>>8
instead we would nationalize them, so that the public could have a minimal a say in how they are run
Why would the communists act any more benevolently than the corporatists? Because they are communists? Both the current corporatist system and your theoretical planned economy are democratic, we the people can pile as many laws and regulations as we want onto corporations, yet obviously this accomplishes nothing, even though the state is democratic it is still hopeless corrupt such that corporations can embezzle trillions of tax dollars from it every year. It is self-justification to assume it would be better if we centralized more economic power under the state just because the people doing it are communist, you might revenge the plutocrats in this system that we all have a special hating for, but all you would be doing is replacing them with another group of plutocrats with more power.
We need to stop relying on the state now, it's been decades and it has accomplished nothing. We must instead rely more on direct democratic local governments (the same as your communes except without the semantics and silly marxist abstractions), cooperatives (the same as worker's councils except without the semantics and silly marxist abstractions) and individual freedom (the same as anarchism except without the semantics and silly marxist abstractions).
>>9
Distinguish between capitalism and corporatocracy. Corporations may be privately owned, yet corporations are granted special tax codes, legal statuses and various other privileges by the state that are not confered onto the majority of the population, it's not capitalism if it's not equal, essentially the corporatocrats are part of the state, like feudal lords from the middle ages.

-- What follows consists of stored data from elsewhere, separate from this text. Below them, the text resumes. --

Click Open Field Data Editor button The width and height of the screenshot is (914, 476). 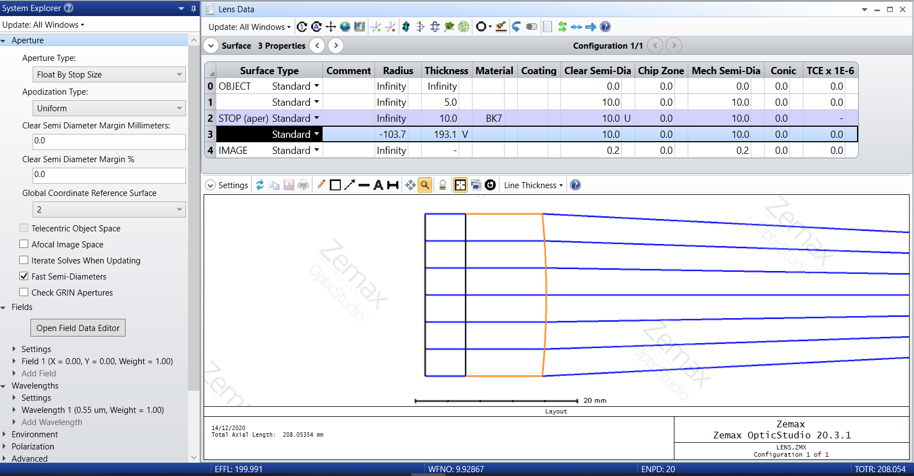click(78, 328)
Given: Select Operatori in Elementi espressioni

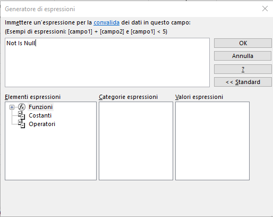Looking at the screenshot, I should [x=42, y=124].
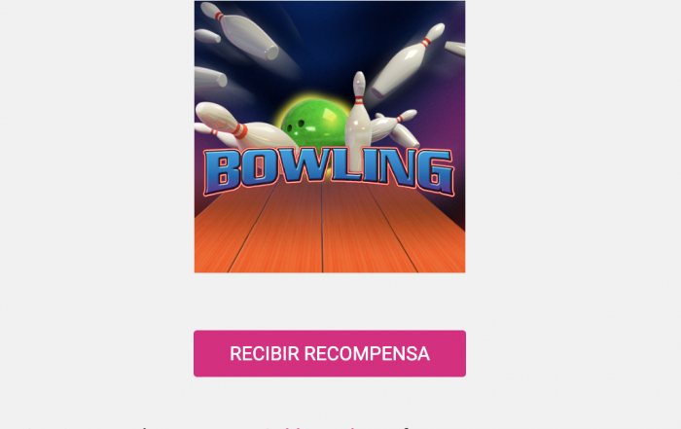
Task: Click the flying pin at top left
Action: [239, 30]
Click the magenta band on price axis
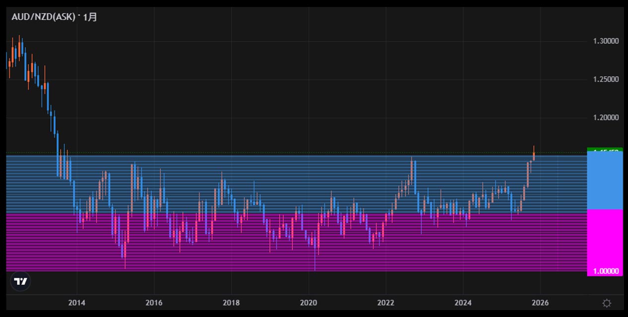The height and width of the screenshot is (317, 628). pos(605,238)
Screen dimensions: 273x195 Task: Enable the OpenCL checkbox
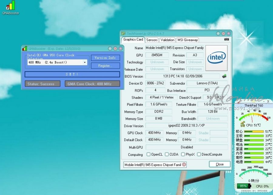(x=149, y=154)
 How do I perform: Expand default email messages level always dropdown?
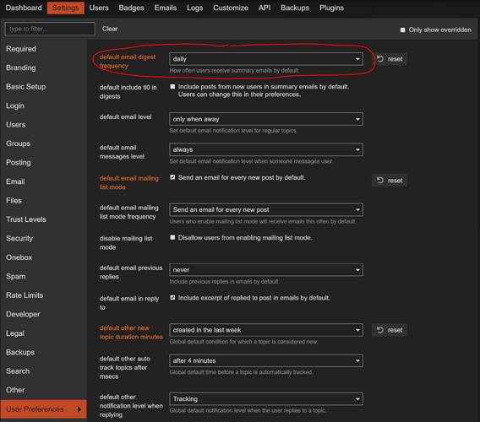(266, 149)
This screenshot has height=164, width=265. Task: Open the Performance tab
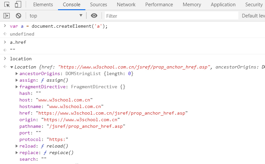click(x=159, y=5)
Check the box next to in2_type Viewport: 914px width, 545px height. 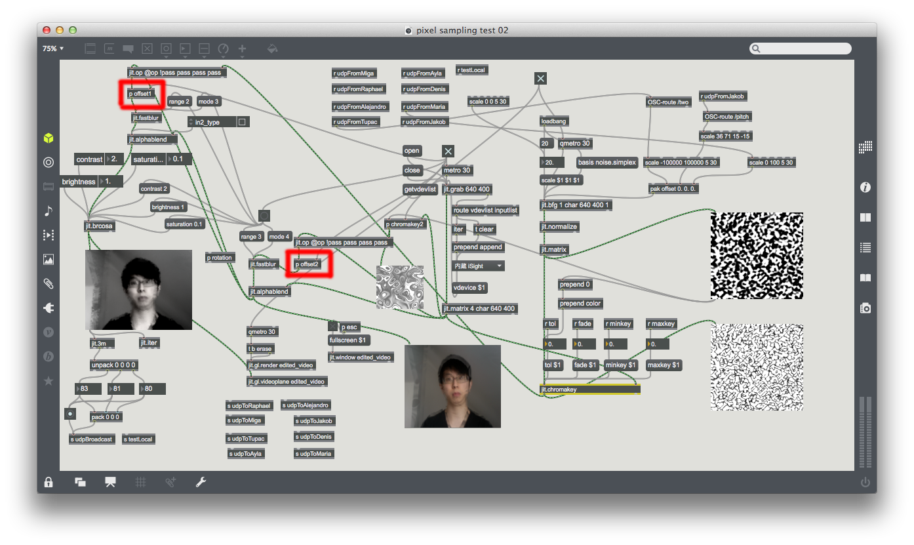[x=242, y=122]
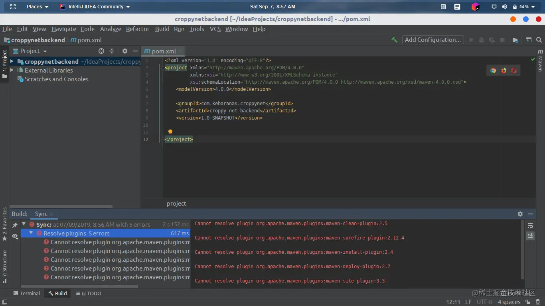Toggle pin tab icon in Build panel

click(15, 226)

Monsanto is one such corporatocrat, what with their fuckton of agricultural subsidies and bizarre patent laws, and not really capitalist.
>>11
People who support keynesian economics also support dubious subsidies, licenses, regulations, tariffs and taxes. There will always be hypocrites in every system, the point is to leave them with less options, capitalism accomplishes this by allowing people to vote with their wallets and making it more difficult for the state to interfere in the economy arbitrarily.
>>13
What would they do if they had complete control over "competitors"? Capitalism limits corruption considerably, getting rid of capitalism because it does not get rid of all corruption is like throwing the baby out with the bath water.
>>14
That's the definition of "rule by the strongest" which capitalism is not, capitalism protects the property rights of others, so you cannot do absolutely everything. As for the actual systems, organizations and policies needed to prevent fraud and theft, capitalism makes preserving justice much easier by assigning property to people and allowing transactions to be monitored.
>>15
Fraud harms people's property rights, their body is their property. What you are describing is not capitalism but Karl Marx's dream of a stateless classless communist dystopia where people don't even own their own bodies, such a world would be a horrible place to live in.
>>16
Maybe they just don't boycott the products you want them to boycott. One negative news story and sales can plummet, toys "made in China" suffered a huge hit a few years ago, China even started dishing out death penalties by the dozen to anyone even remotely associated with corruption and fraud because the shock to their exports was so dangerous to their political stability.
>>17
I am of the belief that is religious prophets were around today they would not act like their followers, they would care more about ending poverty than trying to ban gay marriage and so forth. Now while I'm not a saint and I don't claim to know exactly how they would act, I am capable of logic and reasoning to a certain extent and I am fairly certain they would recognize the merits of the capitalist system, especially it's role in seperating powers.
>>18
Protectionism and mercantilism are justified as a response to protectionism and mercantilism by other countries, essentially taxing foreign merchants the amount which has been taxed from our merchants by the respective country of origin of the particular product. Protectionism against a country that wishes to conduct free trade with us is counter-productive in the long term, in the few instance it is productive for the state it is not productive for the individual. America has prospered due to it's policy of seeking free trade agreements and thus getting rid of pointless economic arrangements that favor the prosperity of states over the individual and prevent comparitive advantage.